§ **AIM OF THE TASK**:
Once you reach the line containing "Screen dimensions: 1460x614" in the entries below, write out that line and each one after it down to the line containing "Click the Lubrizol", exactly and with nothing added.

§ **GIVEN RECORDS**:
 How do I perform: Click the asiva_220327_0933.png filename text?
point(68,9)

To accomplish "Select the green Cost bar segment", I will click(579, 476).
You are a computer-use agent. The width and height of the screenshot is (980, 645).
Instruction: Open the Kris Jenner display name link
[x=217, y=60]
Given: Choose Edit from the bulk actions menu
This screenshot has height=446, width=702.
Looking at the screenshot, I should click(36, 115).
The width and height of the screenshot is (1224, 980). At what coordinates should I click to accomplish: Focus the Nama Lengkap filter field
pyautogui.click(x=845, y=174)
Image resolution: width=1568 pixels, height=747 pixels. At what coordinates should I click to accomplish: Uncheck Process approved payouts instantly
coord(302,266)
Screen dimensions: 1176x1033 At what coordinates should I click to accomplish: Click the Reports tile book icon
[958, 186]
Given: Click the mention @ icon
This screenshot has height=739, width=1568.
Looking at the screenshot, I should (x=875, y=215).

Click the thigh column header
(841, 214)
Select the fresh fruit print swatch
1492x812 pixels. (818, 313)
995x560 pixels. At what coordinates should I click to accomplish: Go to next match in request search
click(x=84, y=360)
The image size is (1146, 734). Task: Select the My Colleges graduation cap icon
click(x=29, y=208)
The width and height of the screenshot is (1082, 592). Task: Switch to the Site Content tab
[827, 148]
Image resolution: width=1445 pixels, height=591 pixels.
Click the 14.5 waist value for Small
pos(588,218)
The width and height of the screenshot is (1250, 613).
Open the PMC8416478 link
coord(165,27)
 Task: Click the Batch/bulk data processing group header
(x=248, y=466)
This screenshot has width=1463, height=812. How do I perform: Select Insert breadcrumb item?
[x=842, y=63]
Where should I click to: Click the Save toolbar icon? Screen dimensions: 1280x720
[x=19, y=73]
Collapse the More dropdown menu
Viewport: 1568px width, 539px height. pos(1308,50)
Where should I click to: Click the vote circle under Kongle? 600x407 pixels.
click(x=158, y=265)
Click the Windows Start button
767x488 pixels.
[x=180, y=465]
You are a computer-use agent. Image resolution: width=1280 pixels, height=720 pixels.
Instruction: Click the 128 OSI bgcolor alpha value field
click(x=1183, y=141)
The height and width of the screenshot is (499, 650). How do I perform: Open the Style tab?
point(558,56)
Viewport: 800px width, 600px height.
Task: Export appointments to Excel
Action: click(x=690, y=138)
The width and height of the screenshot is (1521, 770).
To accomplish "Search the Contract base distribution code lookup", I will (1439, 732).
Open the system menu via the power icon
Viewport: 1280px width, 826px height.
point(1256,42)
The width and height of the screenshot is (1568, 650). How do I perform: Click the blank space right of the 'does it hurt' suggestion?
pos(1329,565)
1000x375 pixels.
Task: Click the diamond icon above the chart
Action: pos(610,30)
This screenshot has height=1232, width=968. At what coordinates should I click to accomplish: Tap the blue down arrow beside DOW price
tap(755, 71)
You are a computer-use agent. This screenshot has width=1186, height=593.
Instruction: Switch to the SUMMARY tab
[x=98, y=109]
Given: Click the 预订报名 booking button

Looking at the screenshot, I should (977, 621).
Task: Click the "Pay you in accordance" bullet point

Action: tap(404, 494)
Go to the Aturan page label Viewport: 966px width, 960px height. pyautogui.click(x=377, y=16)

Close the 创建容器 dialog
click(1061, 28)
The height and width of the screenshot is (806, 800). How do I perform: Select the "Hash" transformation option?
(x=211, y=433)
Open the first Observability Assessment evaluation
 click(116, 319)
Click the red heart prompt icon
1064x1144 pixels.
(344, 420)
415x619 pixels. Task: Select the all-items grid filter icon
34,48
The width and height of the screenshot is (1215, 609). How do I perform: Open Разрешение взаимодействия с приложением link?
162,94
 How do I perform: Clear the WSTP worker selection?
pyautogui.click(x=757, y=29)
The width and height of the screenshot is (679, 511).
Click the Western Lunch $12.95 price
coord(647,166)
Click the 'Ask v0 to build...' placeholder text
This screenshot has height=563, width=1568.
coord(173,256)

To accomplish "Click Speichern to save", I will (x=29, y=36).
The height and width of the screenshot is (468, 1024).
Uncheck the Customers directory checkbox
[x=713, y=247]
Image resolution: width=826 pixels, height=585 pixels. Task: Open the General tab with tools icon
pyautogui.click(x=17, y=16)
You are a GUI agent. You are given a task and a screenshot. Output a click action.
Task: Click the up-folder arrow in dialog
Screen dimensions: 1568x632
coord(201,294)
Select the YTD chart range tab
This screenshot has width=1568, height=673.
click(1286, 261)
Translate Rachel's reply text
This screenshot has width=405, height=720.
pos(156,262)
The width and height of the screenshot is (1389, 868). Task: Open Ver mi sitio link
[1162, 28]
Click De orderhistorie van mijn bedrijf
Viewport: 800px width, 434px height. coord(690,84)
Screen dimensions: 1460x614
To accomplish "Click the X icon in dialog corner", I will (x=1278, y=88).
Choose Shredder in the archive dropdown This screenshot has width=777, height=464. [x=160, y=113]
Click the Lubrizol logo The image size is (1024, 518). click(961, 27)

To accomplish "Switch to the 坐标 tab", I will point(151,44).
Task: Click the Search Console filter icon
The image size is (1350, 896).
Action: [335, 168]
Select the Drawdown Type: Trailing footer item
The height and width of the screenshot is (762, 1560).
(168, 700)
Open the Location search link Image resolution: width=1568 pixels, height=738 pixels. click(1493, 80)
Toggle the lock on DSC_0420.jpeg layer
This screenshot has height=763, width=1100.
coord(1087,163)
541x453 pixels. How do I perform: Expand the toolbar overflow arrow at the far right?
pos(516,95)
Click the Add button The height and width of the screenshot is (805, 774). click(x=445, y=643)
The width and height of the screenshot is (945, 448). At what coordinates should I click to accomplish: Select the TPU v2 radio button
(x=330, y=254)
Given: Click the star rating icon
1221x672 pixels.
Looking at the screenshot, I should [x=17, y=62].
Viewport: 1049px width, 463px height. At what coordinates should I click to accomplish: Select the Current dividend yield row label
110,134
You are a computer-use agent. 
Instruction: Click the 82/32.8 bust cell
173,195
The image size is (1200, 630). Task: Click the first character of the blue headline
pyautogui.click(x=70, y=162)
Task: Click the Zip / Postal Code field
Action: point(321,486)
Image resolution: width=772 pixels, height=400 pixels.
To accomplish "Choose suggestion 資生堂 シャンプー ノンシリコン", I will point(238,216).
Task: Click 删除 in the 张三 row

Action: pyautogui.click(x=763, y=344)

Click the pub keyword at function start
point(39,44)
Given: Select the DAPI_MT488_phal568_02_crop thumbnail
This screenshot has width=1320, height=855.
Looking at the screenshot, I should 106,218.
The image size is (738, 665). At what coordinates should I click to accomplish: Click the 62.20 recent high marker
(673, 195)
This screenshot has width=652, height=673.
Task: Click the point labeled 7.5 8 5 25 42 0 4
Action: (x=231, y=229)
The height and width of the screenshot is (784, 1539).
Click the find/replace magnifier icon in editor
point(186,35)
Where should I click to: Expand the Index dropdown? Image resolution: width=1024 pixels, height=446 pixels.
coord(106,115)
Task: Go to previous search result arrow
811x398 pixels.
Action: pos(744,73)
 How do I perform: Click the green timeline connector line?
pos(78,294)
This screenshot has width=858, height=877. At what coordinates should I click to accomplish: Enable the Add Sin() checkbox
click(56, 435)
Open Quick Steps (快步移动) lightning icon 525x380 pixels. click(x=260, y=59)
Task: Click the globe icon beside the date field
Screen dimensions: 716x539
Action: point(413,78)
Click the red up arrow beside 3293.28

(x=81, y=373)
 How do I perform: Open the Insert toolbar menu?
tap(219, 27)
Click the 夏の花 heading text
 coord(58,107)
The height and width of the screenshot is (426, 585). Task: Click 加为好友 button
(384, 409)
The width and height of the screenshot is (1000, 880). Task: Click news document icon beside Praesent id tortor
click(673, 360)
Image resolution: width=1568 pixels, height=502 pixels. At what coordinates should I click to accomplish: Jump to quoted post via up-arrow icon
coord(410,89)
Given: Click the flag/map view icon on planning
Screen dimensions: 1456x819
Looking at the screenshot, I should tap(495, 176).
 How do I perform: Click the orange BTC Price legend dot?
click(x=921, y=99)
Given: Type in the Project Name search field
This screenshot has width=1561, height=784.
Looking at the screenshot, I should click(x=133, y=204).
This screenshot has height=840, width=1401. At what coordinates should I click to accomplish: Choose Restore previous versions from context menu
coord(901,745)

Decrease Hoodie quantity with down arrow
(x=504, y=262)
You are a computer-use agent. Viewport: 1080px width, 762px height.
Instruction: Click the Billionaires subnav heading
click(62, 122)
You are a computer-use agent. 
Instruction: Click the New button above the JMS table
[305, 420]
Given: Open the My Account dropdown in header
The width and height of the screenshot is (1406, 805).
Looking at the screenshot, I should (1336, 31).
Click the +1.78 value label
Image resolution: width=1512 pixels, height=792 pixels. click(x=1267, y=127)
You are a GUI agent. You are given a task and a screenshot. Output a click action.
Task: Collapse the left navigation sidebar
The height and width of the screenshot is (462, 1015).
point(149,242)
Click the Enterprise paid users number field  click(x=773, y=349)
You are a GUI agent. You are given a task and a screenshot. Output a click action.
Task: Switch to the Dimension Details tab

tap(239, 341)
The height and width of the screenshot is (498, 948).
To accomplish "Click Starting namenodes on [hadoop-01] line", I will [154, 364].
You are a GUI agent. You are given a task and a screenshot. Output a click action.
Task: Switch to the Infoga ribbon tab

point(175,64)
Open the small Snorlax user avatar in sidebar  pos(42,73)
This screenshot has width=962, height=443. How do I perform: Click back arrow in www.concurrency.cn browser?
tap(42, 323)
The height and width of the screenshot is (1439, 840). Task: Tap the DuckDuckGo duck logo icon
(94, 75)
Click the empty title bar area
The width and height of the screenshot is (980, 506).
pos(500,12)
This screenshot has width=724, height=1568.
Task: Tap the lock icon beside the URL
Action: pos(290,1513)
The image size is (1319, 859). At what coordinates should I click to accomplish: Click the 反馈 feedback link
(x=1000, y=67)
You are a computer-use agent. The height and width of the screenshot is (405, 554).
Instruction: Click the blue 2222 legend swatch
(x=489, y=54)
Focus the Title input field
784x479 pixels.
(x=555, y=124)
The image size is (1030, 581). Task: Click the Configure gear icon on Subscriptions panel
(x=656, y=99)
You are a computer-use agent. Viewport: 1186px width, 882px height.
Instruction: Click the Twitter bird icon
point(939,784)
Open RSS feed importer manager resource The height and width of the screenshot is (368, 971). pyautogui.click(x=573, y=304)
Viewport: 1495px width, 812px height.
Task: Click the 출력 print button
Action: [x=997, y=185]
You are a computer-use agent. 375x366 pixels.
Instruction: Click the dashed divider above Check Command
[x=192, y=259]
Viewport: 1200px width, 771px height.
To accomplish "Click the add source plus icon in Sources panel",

§ **RESULT FOR THIS EXERCISE**:
Screen dimensions: 1460x614
To accomplish "Click the X icon in dialog corner", I will (x=1278, y=88).
Choose Shredder in the archive dropdown This screenshot has width=777, height=464. [x=160, y=113]
Click the Lubrizol logo The image size is (1024, 518). click(961, 27)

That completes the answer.